Excerpt provided:

Foreign Power - 1975 Allan Moffat Racing Chevrolet Monza
In 1967, Canadian-born Allan Moffat sought a replacement for the Ford Cortina he'd been in the Australian Touring Car Championship. With the introduction of V8 Holden Monaros, Chevrolet Camaros and Ford Mustangs, it wasn't going to cut it anymore.
Moffat travelled to Detroit, seeking a replacement and achieved the impossible. He was given one of only seven Mustang Boss 302 Trans racers, free of charge. Moffat's Trans-Am Mustang was the fastest car to compete in Group C improved production touring cars, although he never managed to win a championship with it.
In 1973, the Confederation of Australian Motor Sport replaced both Group C and Group E with a single Group C touring car formula. The old Group C racers were no longer contest the ATCC but were still free to compete in sports sedan racing. Sports sedan racing had emerged in Australia in 1964, as an avenue for owners Appendix J touring cars to continue racing when the ATCC moved to the more structured Group C. Sports sedan racing was basically a free-for-all with little in the way of formal competition or technical regulations. As part of the 1973 rule changes, sports sedans had been given official CAMS recognition under Group B.
Moffat was one of the first professional racing drivers in Australia, earning all of his income from sponsorship. A lot of this came from Ford, but at the end of 1973, Ford had withdrawn from motorsport in Australia. In the early 1970s, there was a lot of money to be made in the sports sedans. Event organisers were offering serious prize money and appearance fees to lure the best drivers and cars to the series.
Moffat’s Mustang joined a number of superseded ATCC cars in the newly formed category. The Mustang had been one of the fastest cars in the ATCC, but under the much looser rules of sports sedan racing, it was rather less competitive. It had become common practice in sports sedans to move the engine back into the cabin to improve weight distribution. Use of fibreglass panels, spaceframe chassis and Formula 5000-style suspension was also becoming more widespread. Moffat was already running fibreglass panels on his Mustang to avoid damaging the originals but was unwilling to make significant and irreversible modifications necessary to move the engine back. The Mustang’s racing career was over.
A replacement was found in Europe in the form of the Ford Cologne Capri, a car that Moffat acquired through his connection to Bob Harper, the Ford dealer of Hong Kong. Harper, who was able to get anyone and any touring car he wanted from Ford, arranged for Moffat to race a Capri RS2600 in 1973. Representatives from Ford in Germany accompanied the car there to watch Moffat win.
It was his performance at Macau that gave Moffat access to an Ex-European Touring Car Championship Cologne RS3100 after Ford wound down its German-based competition department. The Capri, with its 450hp, 9000rpm Cosworth V6, won on debut at Sandown Raceway in 1975.
Despite its success, Moffat believed he could, and had to do better than the Capri. It was designed for endurance touring car racing on flowing, high-speed European circuits. It wasn’t particularly suited to tighter circuits found in Australia and was heavier than the V8 competition. Moffat needed a V8 for the 1976 season.

[Target pointing data]
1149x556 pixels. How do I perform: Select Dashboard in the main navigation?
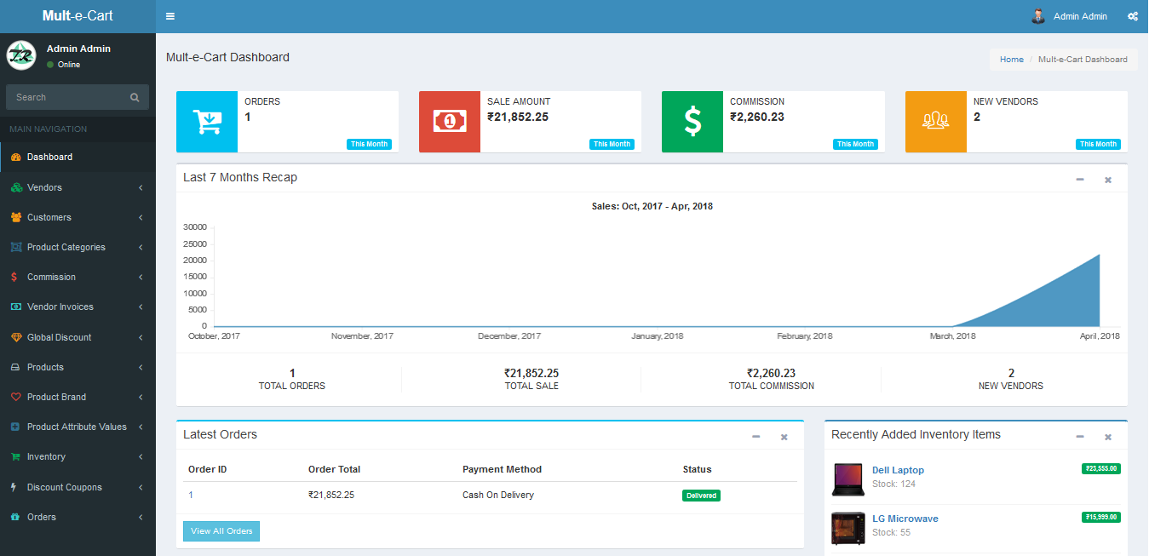tap(49, 157)
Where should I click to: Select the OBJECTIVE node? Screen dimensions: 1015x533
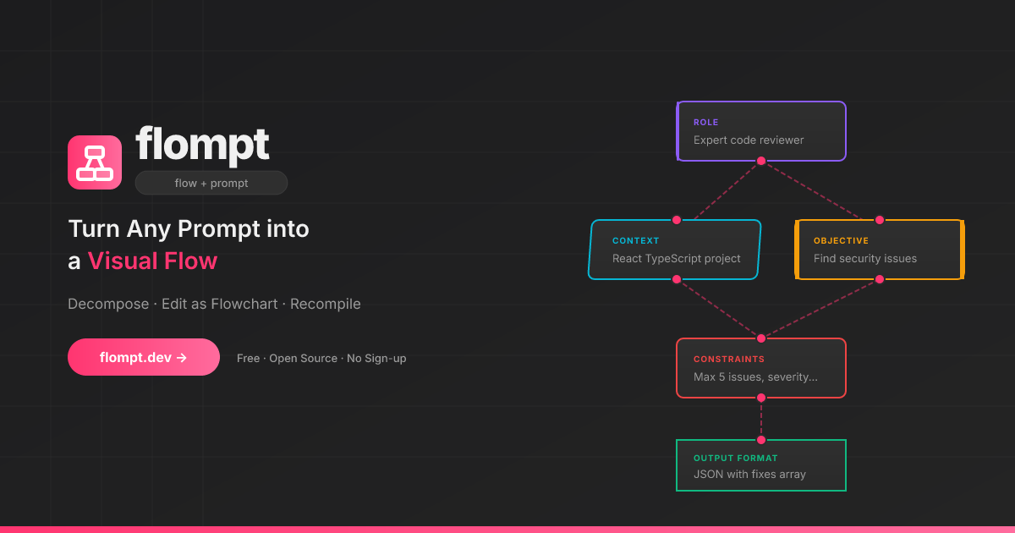point(879,250)
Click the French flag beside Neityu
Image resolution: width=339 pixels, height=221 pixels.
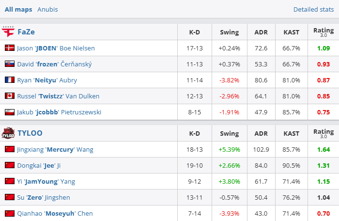[10, 80]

Task set:
1 > According to the Allan Moffat article, where and in what year did the Capri RS3100 win on its debut?
2 > Continue the Allan Moffat article from the end of its last paragraph.

Responses to the tasks:
1 > At Sandown Raceway in 1975.

2 >
He found one in the IMSA Chevrolet Monza. The Monza had been developed by GM’s unofficial motorsport manager, Vince Piggins. In response to Porsche’s dominance of US sports car racing, Piggins approached IMSA management offering to build an American contender if they produced a suitable set of rules. IMSA created the All-American GT class, and Piggins got to work on his Chevrolet. The sleek and compact Monza was chosen over the more bulky Camaro, and the GM styling department was enlisted to redesign the Monza’s body for racing using Lockheed’s wind tunnel.
Lee Dykstra and Horst Kwech’s DeKon Engineering was commissioned to build the IMSA Monzas in Libertyville, Illinois. Dykstra had been the senior development engineer at Kar Kraft when Moffat was working there as a development engineer from 1967-68. Moffat was very familiar with Dykstra’s talent. Dykstra had created the Trans Am Mustang Boss 302.
There was nothing revolutionary about the IMSA Monza. It ran a front-mounted 5.7 or 6.0 litre Chevrolet Small Block, mated to a Borg Warner four-speed manual.
Once again, Moffat demonstrated his ability to negotiate his way into whatever car he
The Monza made its Australian debut in early 1976 at Sydney’s Amaroo Park. The battle between Moffat and Pete Geoghegan’s Holden Monaro was supposed to be a major drawcard, but Geoghegan qualified at the back of the grid with Moffat on
Following Amaroo Park was the Calder Park Marlboro Series. Calder Park was owned by tyre dealer and racing driver Bob Jane. After Moffat won the 70 lap race, Jane approached him and told him the car was illegal. $5,000 in prize money was offered to the race winner, so Moffat wasn’t going to just accept the solution lying down. He had been through scrutineering and was adamant the Monza was legal. After a
In preparation for the 1976 championship, Moffat sought engines from Formula 5000 engine builder Peter Molloy. These engines were much better suited to the sprint format used in the Australian Sports Sedan Championship.
The inaugural Australian Sports Sedan Championship began in May 1976. Prior to this, Group B cars raced in various one-off events. It faced stiff competition from Colin Bond’s Holden Dealer Team Torana, Geoghegan’s Monaro and Jim Richards’ Mustang. Moffat got off to a great start, winning the first two rounds at Surfers Paradise and Sandown, and finishing fifth at Oran Park after suffering a clutch failure in the second heat.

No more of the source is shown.